THE INPUT ▸

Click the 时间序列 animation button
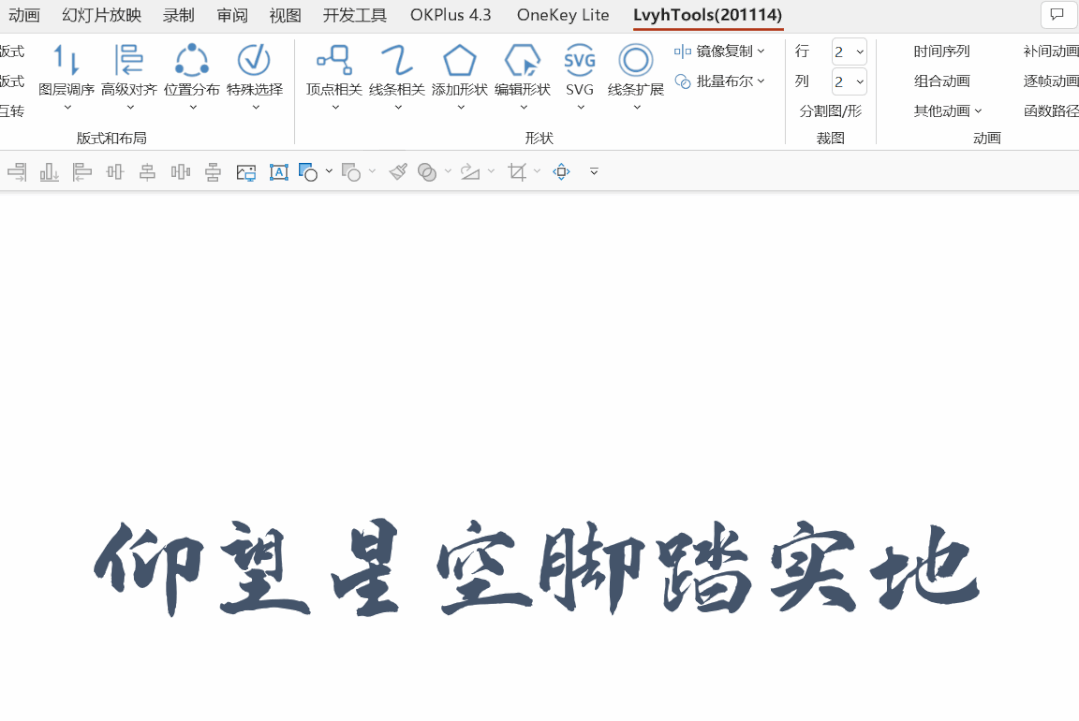 pos(943,51)
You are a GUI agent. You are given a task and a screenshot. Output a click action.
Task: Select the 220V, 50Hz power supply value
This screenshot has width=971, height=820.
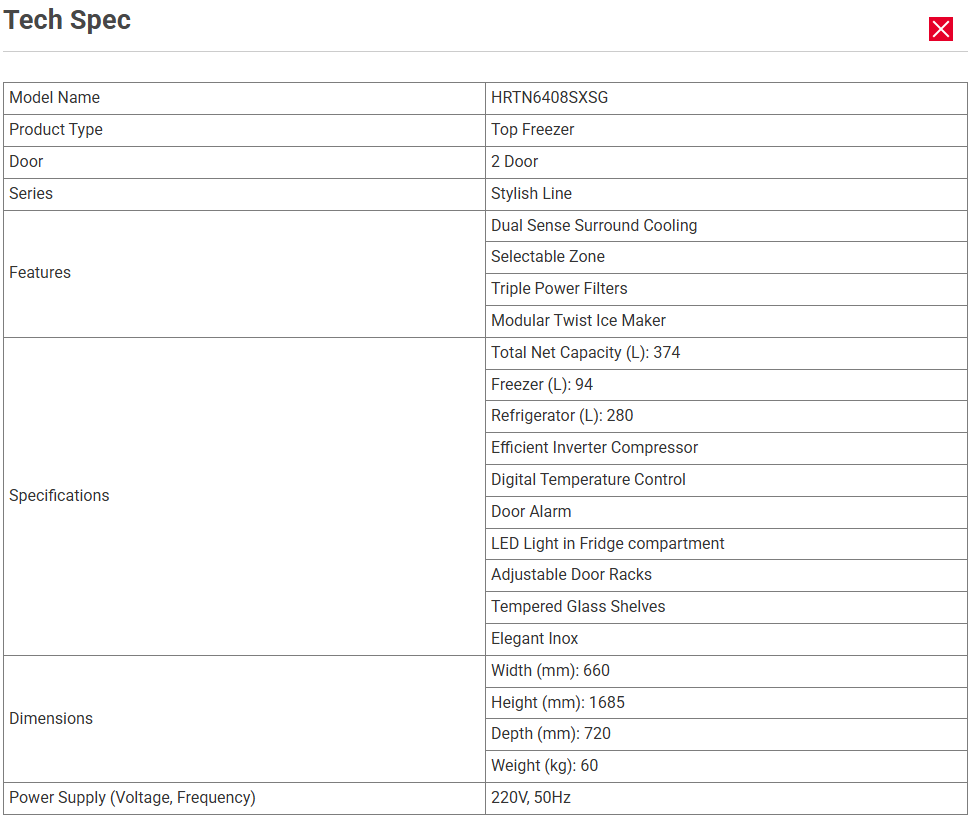530,798
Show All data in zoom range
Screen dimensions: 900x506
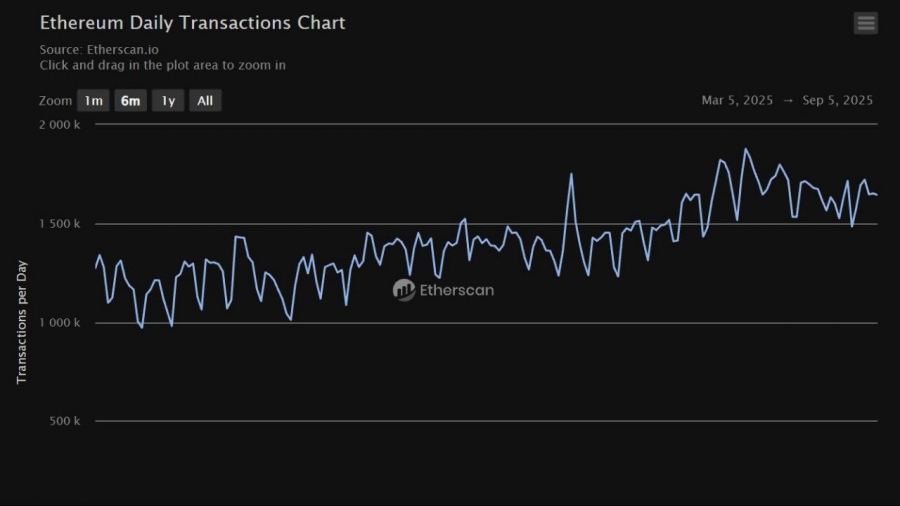click(x=205, y=101)
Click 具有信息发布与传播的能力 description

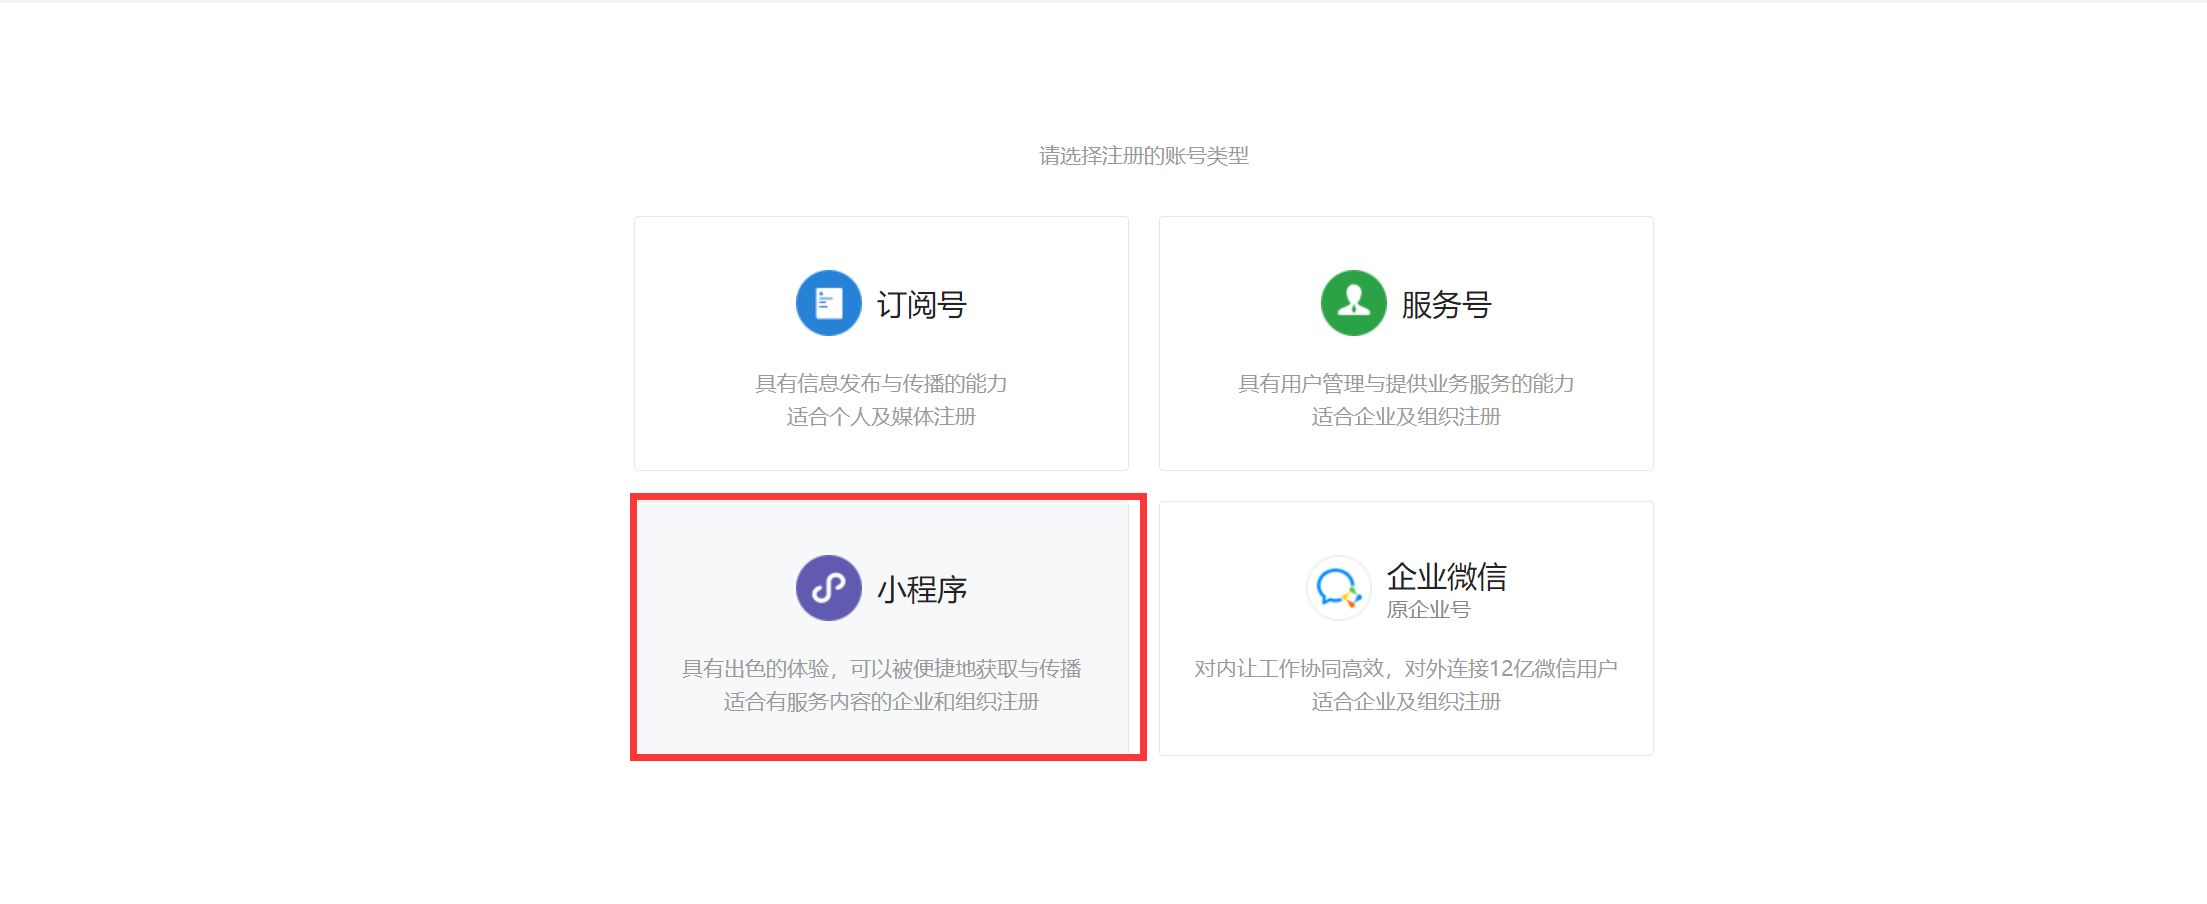click(881, 383)
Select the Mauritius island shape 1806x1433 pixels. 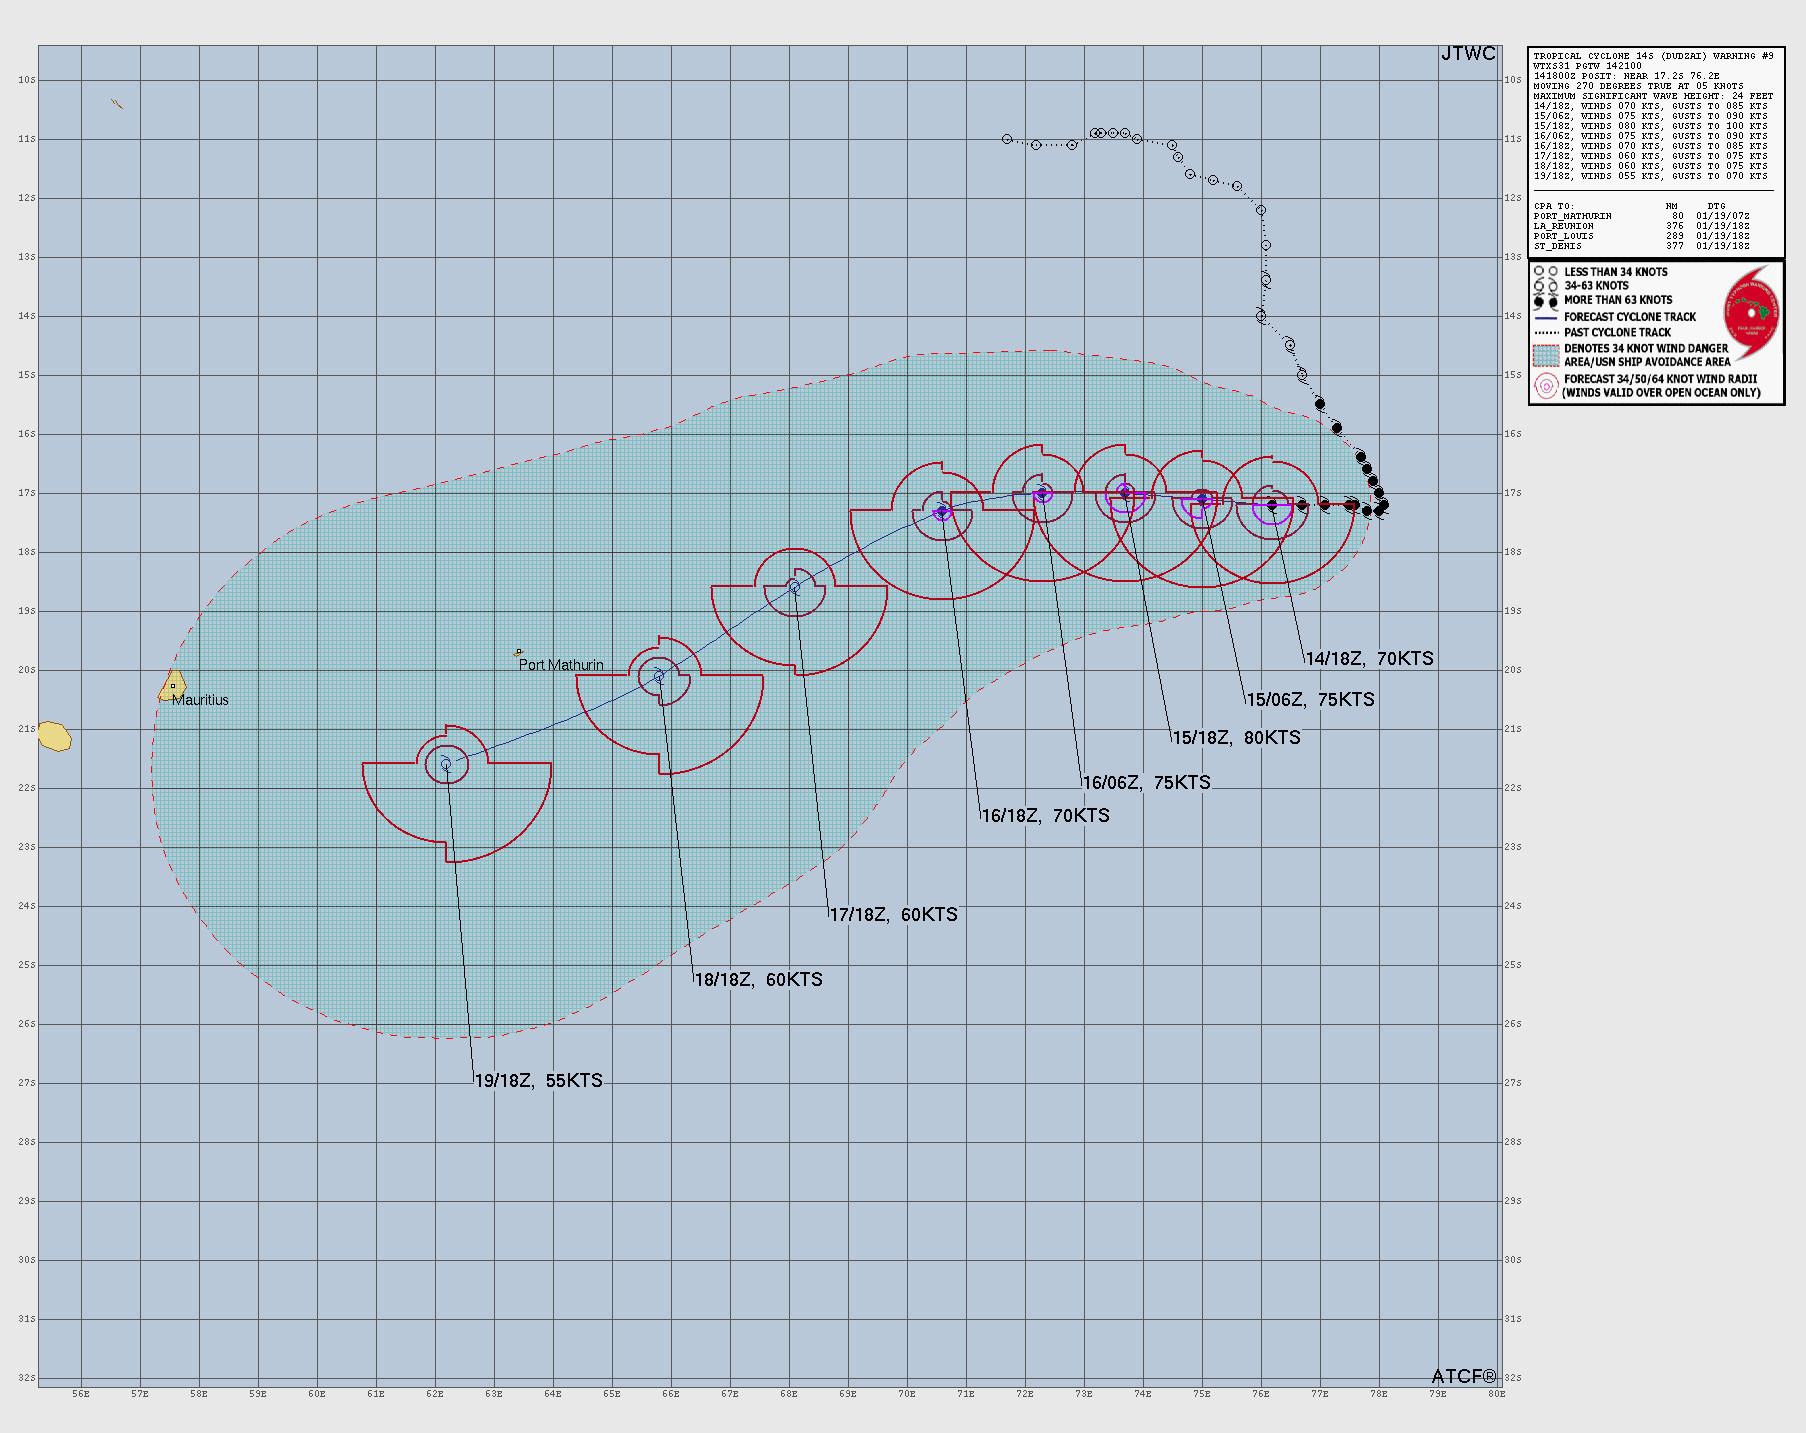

STATED GOAL ▸
Render the listing above as a numbered list with one line per entry, skipping blank lines. Leave out the pictures.

REPLY TO THE TASK ▸
1. Click the 时间序列 animation button
2.  pos(943,51)
3. You are a GUI agent. You are given a task and a screenshot. Output a click action.
4. Task: Select the 220V, 50Hz power supply value
5. This screenshot has width=971, height=820.
6. 530,798
7. Show All data in zoom range
8. Screen dimensions: 900x506
9. click(x=205, y=101)
10. Click 具有信息发布与传播的能力 description
11. click(881, 383)
12. Select the Mauritius island shape 1806x1433 pixels. 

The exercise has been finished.